What stories of resurrection remind us is that resurrection is only needed; indeed resurrection is only possible when things appear to be at an end.  You cannot resurrect something that is going well. Only relationships on the rocks can be resurrected.  Only careers and jobs that are lapsing can be resurrected.  Only failing health can be resurrected.  Only when the baseball season appears to be over before it has started can it be resurrected.  Only lives that have ended can be resurrected.  I say all this because while it might be obvious that death and resurrection go together, I think that sometimes we forget it, and so especially in this time of quarantines and shelter at home orders we need to remember, in this time in which we so desperately want and hunger for a return to normal, we have to remember that resurrection comes out of the darkness and despair of Good Friday, it only comes from the death and the tomb, and it means so much because of those things. Indeed this Holy Week and this Easter have a different meaning for most people, I think because of what we are experiencing as a town, a state, a nation and a world. And we have much in common in our situation with the women and the disciples this day.


In Matthew’s account of Jesus death and burial, Mary Magdalene and the other Mary, and which Mary that is is not exactly clear, do not bring spices in order to anoint Jesus’ body in the tomb as they do in Mark and Luke, instead they are going to simply be near the tomb. They had been there when the body was placed into the tomb and closed by Joseph of Arimathea, whom everyone knows from Indiana Jones and the Last Crusade, and then they waited. On Saturday, the Sabbath, they are simply sitting and waiting, and while they are waiting, the disciples are holed up together as well, sitting in a house somewhere afraid for their lives and what might happen to them if they leave the house. Sounding vaguely familiar? Everything they had known, their sense of normal is gone, and they have no idea what the future will bring. They are sitting in an in between time, and then we are told that there is a great earthquake as the Mary and Mary go to the tomb.

And so as I was thinking about this passage several months ago and what I might say, I was contemplating the damage of earthquakes and the recovery afterwords and how that played into Easter, never imaging what was about to happen here, and that I would be preaching to a basically empty sanctuary for Easter. Even as I began hearing of other denominations sending out guidance telling them to plan being in the sanctuary for Easter, it just didn’t seem real. I couldn’t imagine not having a sanctuary full of people, and yet here we are, and so we sit in the midst of our own metaphorical earthquake wondering what’s going and maybe more importantly what comes next.

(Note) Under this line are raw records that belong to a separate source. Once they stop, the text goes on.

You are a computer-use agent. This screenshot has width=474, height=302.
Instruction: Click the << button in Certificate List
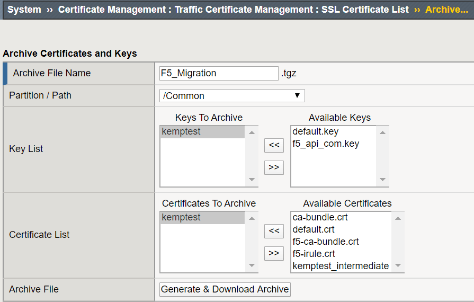tap(274, 231)
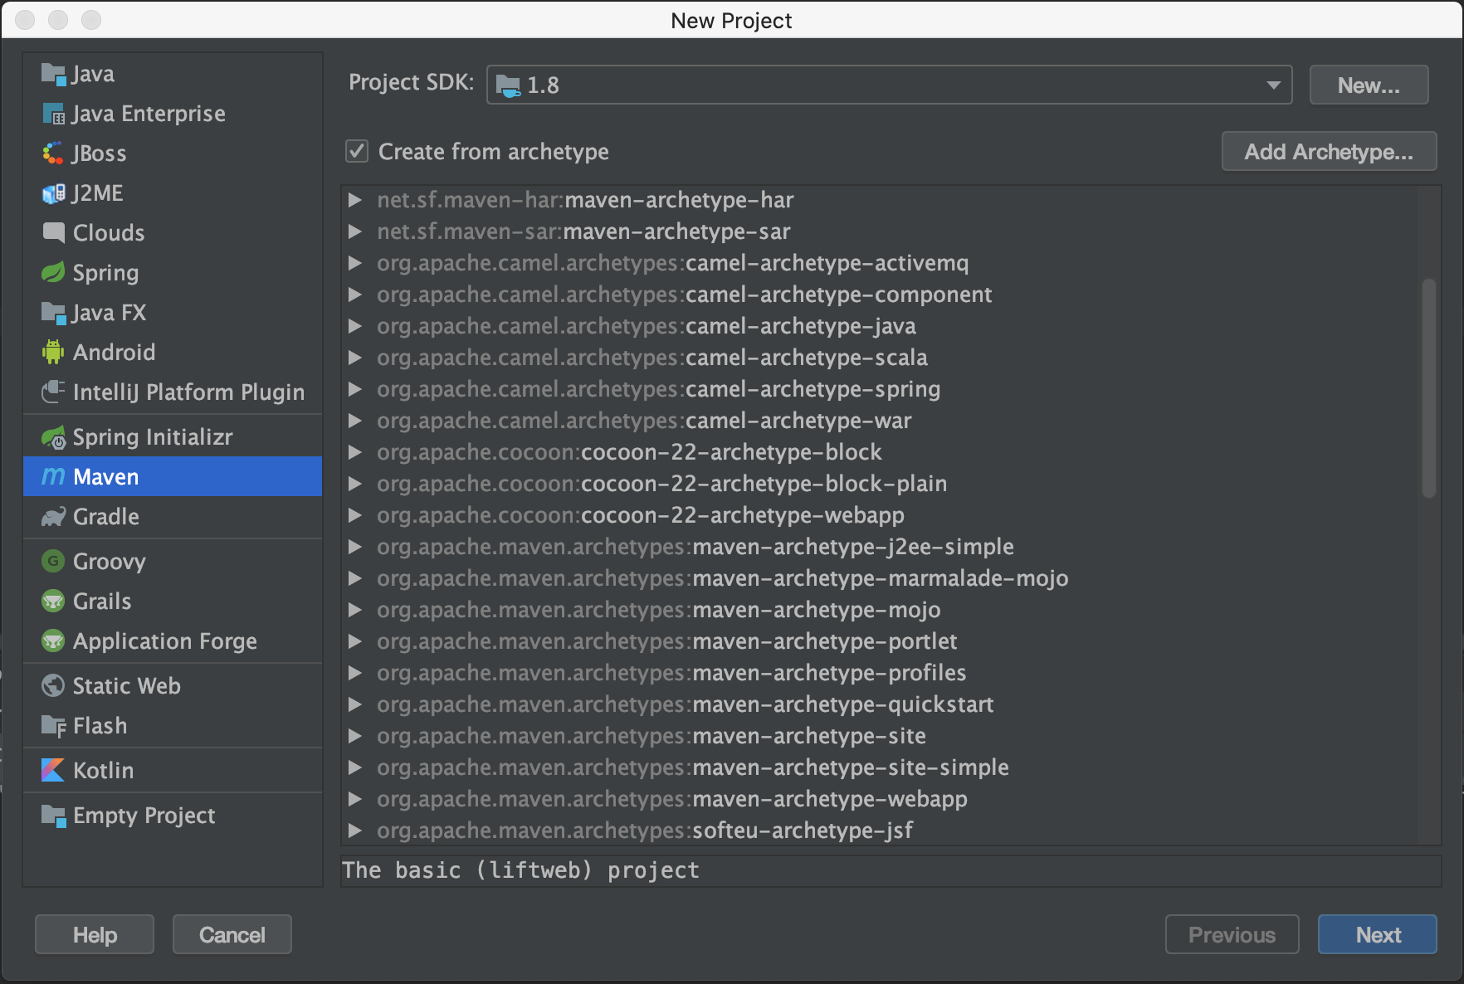The height and width of the screenshot is (984, 1464).
Task: Click the Kotlin logo icon
Action: [x=53, y=770]
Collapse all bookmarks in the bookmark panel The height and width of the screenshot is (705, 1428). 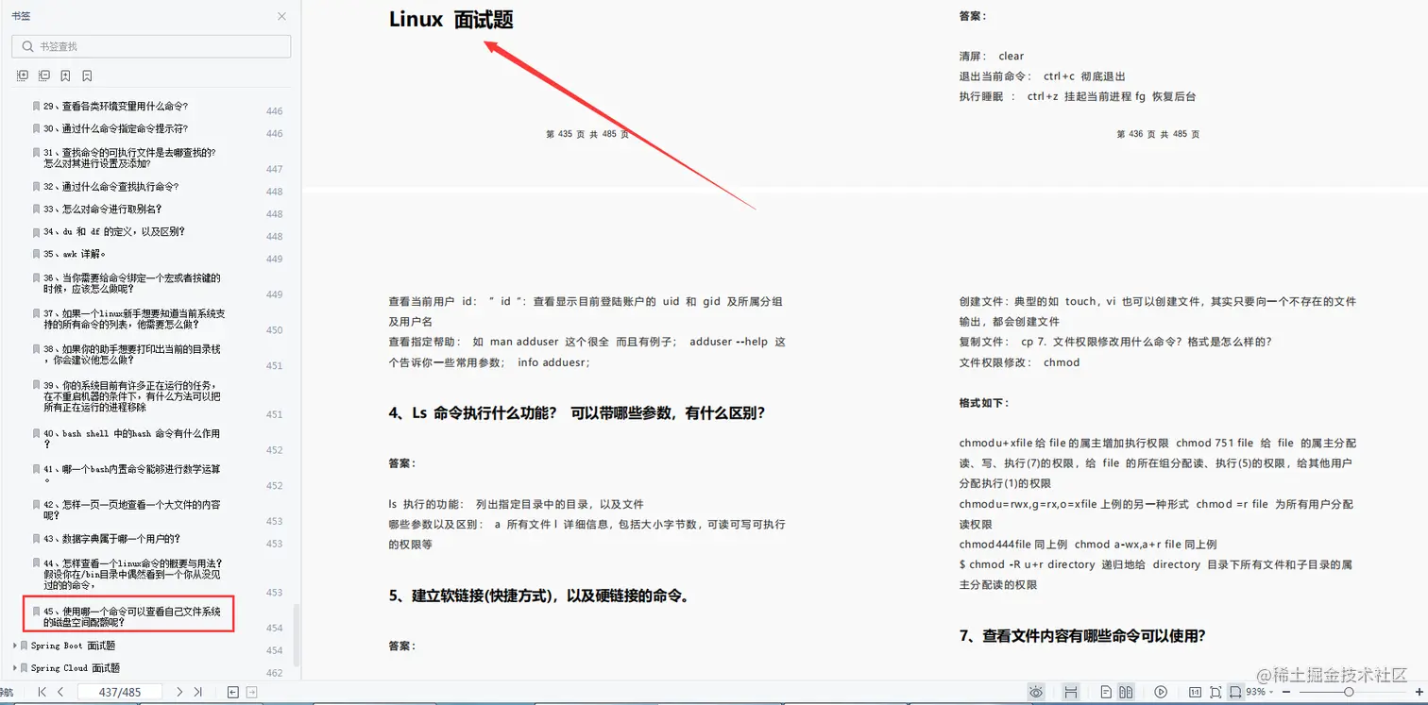tap(43, 76)
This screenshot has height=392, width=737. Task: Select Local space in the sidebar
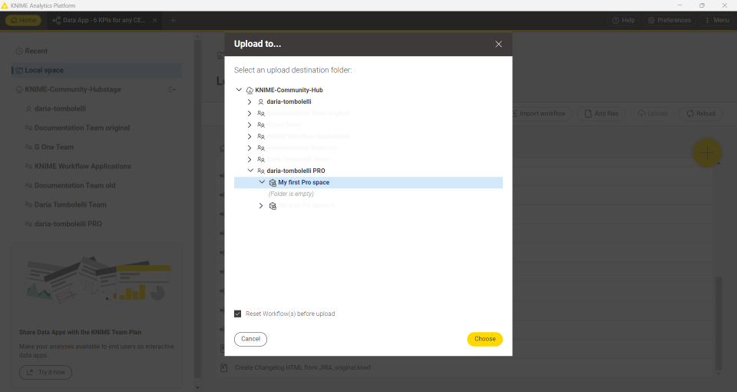[44, 71]
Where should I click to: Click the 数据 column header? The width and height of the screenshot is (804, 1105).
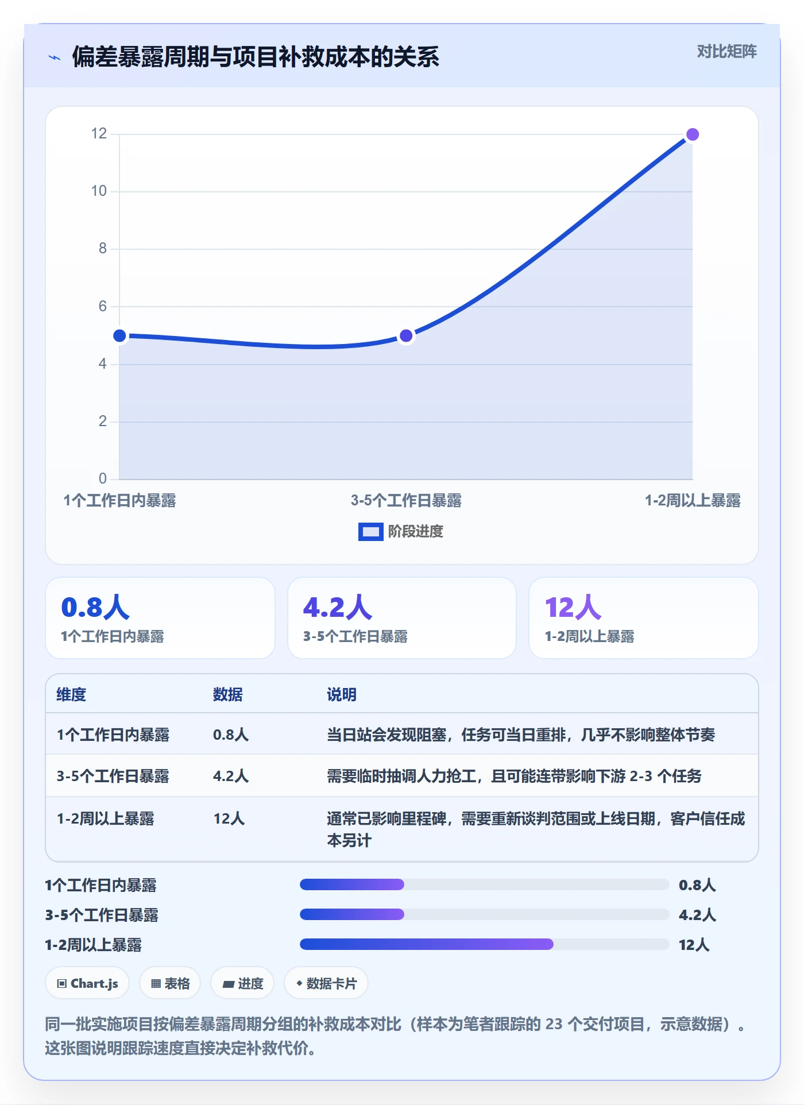227,694
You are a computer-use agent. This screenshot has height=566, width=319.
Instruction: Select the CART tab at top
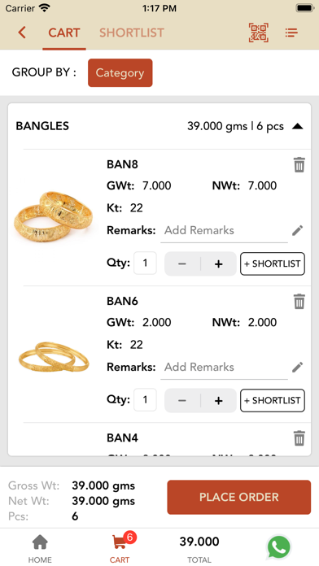click(x=64, y=33)
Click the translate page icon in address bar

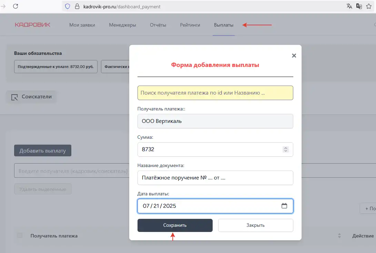tap(349, 6)
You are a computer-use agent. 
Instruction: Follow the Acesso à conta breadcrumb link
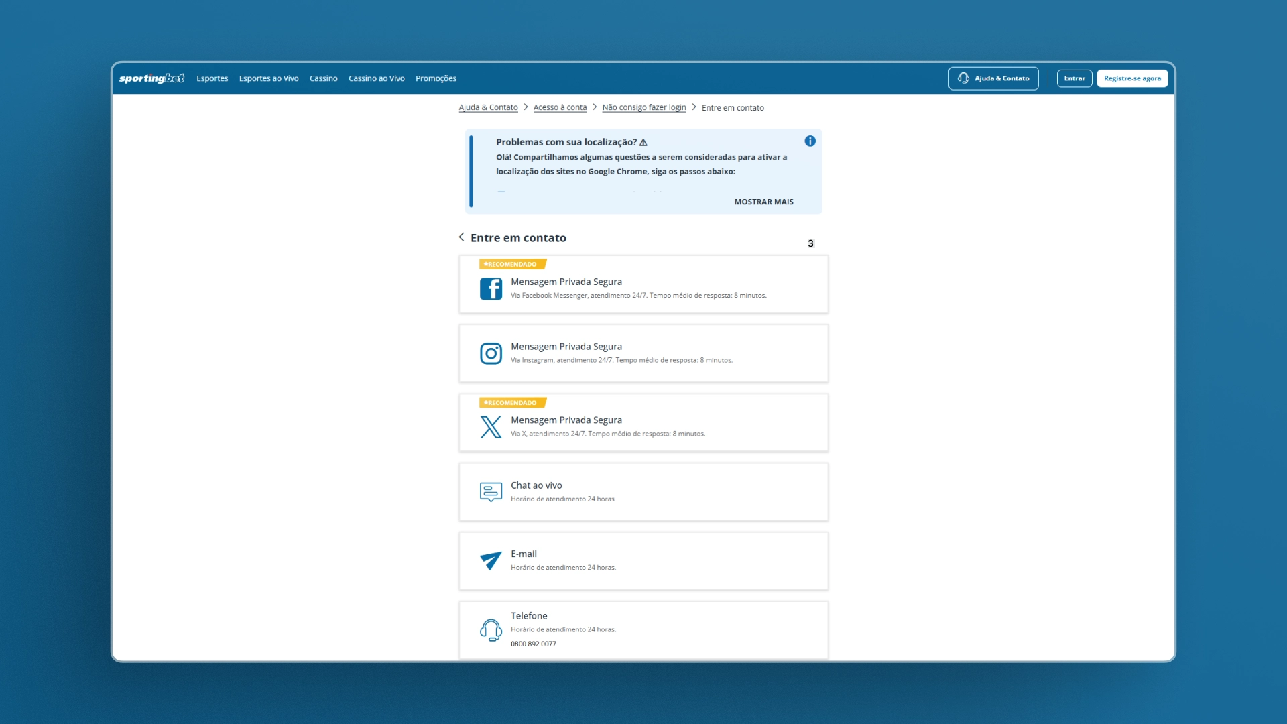pos(560,107)
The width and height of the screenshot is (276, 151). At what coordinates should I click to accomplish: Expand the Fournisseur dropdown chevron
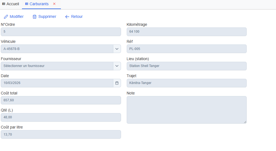click(x=117, y=66)
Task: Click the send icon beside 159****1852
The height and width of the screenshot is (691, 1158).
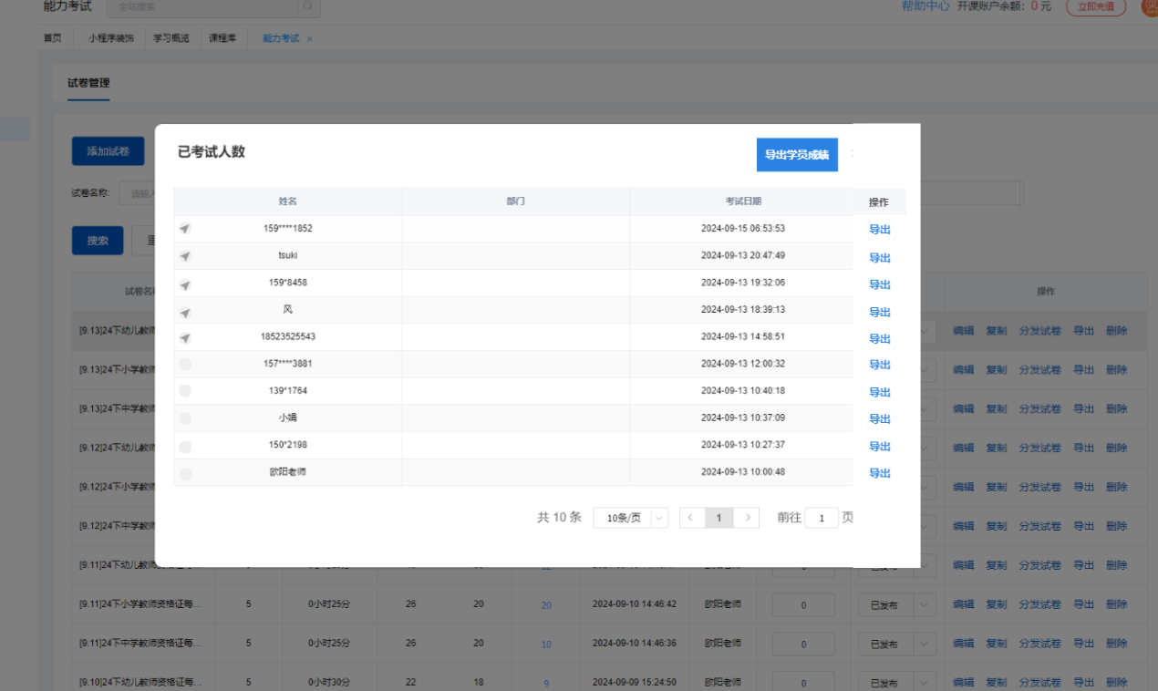Action: point(185,229)

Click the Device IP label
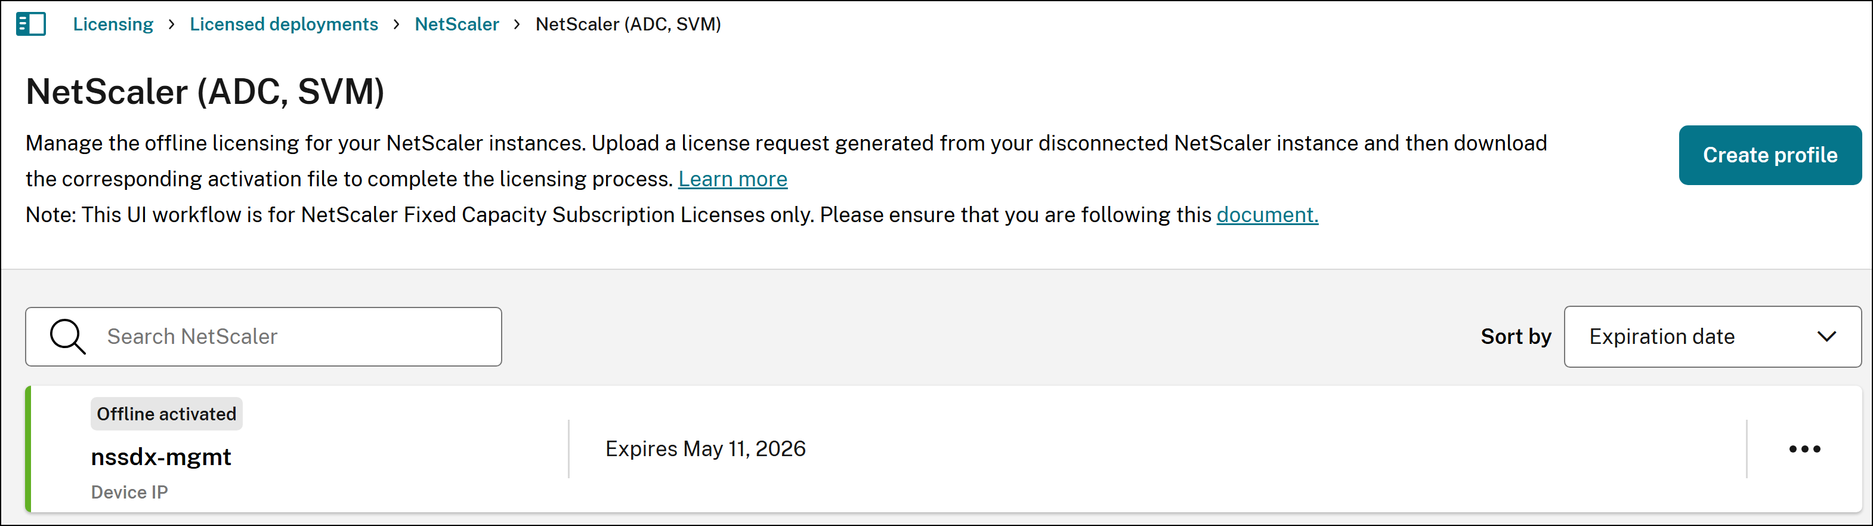tap(129, 493)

In 1903, French ethnographer Arnold van Gennep published his seminal work entitled The Rites of Passage. The book was important for several reasons, one of them being because it was hugely influential to Joseph Campbell for his text The Hero with a Thousand Faces, which then influenced a small art house film called Star Wars, which is all about hope, but I’m getting ahead of myself. In talking about rites of passage, van Gennep coined the term liminality. He took the term from the Latin word limen, which referred to a stone that was placed on the threshold of a door. It was the physical thing that had to be crossed when moving from one space to another, and so van Gennep called that in-between space, liminal space. It was where we had ended being in one space, or one room, but we were not yet into the other space yet. One time and space had ended, but the new time and space had not yet begun. It’s the sense of Holy Saturday. Jesus has died and is in the tomb, what had been is over, including all the dreams and ideas and promises and beliefs, but the resurrection has not yet taken place, and so the future is totally unknown. That is a liminal space. The past is over but the future has not yet been decided. We are living in that in-between space. We live in a liminal time, just like with the disciples and the Maries, and that can be an uncomfortable place to be, and much of that comes with what we have to leave behind. Susan Beaumont says that “liminality always begins with an ending, an experience of loss. And humankind resists loss. We also resist the unknowing inherent in ‘not yet’ – the loss of control over our own destiny.”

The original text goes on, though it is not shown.